Tell me about the heater.
Hat to the cabin is supplied by a Janitrol gas combustion heater located in the nose compartment. Air from the heater is distributed by a manifold to the ducts along the cabin floor to outlets at each seat and to the defroster outlet. Operation of the heater is controlled by a three-position switch located on the instrument panel labeled "CABIN HEAT", "OFF", AND "FAN." Airflow and temperature are regulated by the right of the switch: "AIR INTAKE", "TEMP", and "DEF."
For cabin heat, the "AIR INTAKE" lever must be fully open and the "CABIN HEAT" switch on. This simultaneously starts fuel flow and ignites heater. During ground operation, it also activates the ventilation blower. When cabin air reaches the temperature selected on the "TEMP" lever, ignition of the heater cycles automatically to maintain the selected temperature.
Two safety switches located on the front of the heater unit prevents both fan and heater operation when the air intake lever is in the closed position. When the heater is on, a ventilation blower actuates any time the landing gear is extended. In flight, a micro switch, which actuates when the gear is retracted, turns off the ventilation blower so that the cabin air is circulated by ram air pressure only.
An overheat switch in the heater acts as a safety device to render the heater inoperative if a malfunction should occur. Should the switch deactivate the heater, the red "HEATER OVER TEMP" annunciator light on the instrument panel will illuminate. The overheat switch is located on the aft inboard end of the heater vent jacket. A red reset button is located on the heater shroud in the nose cone compartment.
To prevent activation of the overheat switch upon normal heater shutdown during ground operation, turn the three-position switch to "FAN" for two minutes with the air intake lever in the open position before turning the switch off. During flight, leave the air intake open for a minimum of 15 seconds after turning the switch to off.
Fuel is supplied to the heater at a rate of 1/2 gallon per hour from downstream of the left fuel selector and filter.
To introdduce outside, unheated air into the cabin during flight, the "AIR INTAKE" lever should be open and the "CABIN HEAT" off. A fresh air blower is installed to provide airflow during ground operation. It is operated by a high/low blower fan switch.
Tell me about the stall warning horn.
The Seminole is equipped with two electric stall detectors located on the left wing. The inboard detector provides stall warning at flaps 25 or 40 and the outboard at flaps 0 or 10. The purpose of the two tabs is to provide adequate stall warning at varied angles of attack. The electric stall tabs are deactivated on the ground through the use of the squat switch on the left main landing gear.
Tell me about the emergency exit.
The emergency exit is the pilot's left side window.

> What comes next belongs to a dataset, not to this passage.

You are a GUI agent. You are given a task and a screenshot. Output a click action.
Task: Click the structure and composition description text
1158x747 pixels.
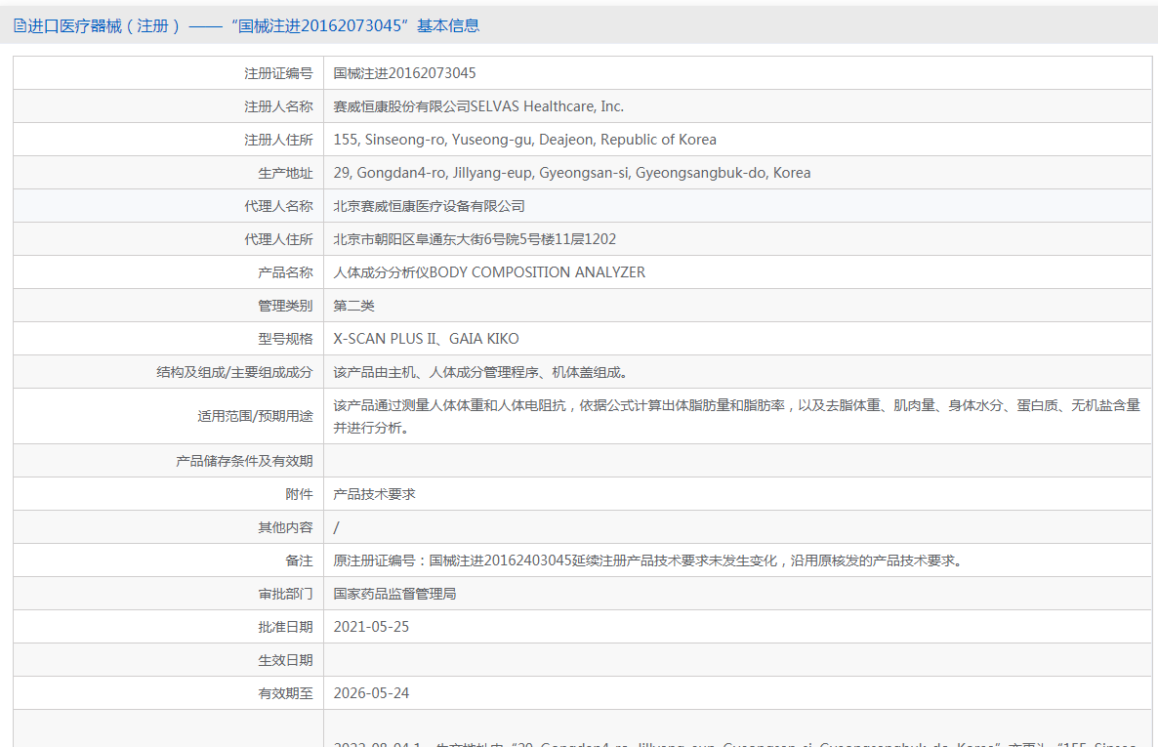(x=479, y=372)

Use the emergency exit when on the ground and the main entry door is unavailable due to fire, ect. The emergency exit release handle is located beneath the thermoplastic cover on the vertical post between the first and second left side windows. To exit the aircraft, remove the thermoplastic cover, pull the release handle forward and then push the window out. The window then will fall free from the fuselage.
Tell me about the navigation system.
The 2012 and later model Piper Seminoles are equipped with the (dual) Garmin G500 electronic flight deck. There are also two G430s.